What lines of the data below hold the string "will"? Copy each one out.

Stored items:
++++++++++++++++++++

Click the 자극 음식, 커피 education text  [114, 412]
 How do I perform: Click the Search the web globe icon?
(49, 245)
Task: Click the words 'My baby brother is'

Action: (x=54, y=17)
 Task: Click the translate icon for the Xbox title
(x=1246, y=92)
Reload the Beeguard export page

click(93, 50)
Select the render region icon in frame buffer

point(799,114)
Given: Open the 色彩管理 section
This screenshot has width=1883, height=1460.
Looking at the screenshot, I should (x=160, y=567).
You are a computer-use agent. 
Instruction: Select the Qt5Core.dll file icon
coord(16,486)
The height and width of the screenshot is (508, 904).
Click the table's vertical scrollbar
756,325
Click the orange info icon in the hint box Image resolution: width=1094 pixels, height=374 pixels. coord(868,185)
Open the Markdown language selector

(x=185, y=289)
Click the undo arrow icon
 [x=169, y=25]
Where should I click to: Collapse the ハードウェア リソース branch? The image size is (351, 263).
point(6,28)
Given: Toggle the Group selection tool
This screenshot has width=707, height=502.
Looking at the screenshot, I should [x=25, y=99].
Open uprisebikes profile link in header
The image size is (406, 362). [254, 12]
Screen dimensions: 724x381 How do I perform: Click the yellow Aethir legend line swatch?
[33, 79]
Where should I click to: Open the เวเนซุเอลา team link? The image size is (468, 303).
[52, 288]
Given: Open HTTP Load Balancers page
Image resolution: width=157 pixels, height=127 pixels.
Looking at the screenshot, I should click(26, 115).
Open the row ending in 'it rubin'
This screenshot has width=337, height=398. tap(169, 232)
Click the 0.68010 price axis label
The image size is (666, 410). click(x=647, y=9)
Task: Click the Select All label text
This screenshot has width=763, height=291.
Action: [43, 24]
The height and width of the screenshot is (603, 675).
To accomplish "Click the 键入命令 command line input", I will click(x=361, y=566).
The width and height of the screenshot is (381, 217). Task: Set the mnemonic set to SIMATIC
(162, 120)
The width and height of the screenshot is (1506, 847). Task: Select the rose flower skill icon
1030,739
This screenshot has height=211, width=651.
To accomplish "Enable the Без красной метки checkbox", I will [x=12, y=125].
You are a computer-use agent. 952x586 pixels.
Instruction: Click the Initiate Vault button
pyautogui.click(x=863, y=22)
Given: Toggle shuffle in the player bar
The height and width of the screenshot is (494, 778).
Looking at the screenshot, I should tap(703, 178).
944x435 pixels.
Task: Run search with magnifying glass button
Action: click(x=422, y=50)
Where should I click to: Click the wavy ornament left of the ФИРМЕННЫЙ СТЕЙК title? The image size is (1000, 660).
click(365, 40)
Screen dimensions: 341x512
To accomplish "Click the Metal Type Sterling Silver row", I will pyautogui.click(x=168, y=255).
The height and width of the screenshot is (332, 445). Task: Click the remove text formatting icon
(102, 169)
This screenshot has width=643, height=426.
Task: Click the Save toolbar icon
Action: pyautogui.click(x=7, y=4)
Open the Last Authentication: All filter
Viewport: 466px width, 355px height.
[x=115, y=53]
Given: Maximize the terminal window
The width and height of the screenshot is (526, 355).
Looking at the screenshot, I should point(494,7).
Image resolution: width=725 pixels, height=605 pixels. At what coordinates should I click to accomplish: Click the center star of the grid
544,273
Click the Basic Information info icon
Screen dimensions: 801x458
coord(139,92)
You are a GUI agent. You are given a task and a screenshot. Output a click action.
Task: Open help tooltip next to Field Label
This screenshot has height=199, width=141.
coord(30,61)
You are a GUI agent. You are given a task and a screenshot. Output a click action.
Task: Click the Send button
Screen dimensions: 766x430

++++++++++++++++++++

▶ **Written answer**:
To accomplish "Click the 键入命令 command line input", I will click(x=361, y=566).
To accomplish "Enable the Без красной метки checkbox", I will [x=12, y=125].
To accomplish "Click the Metal Type Sterling Silver row", I will pyautogui.click(x=168, y=255).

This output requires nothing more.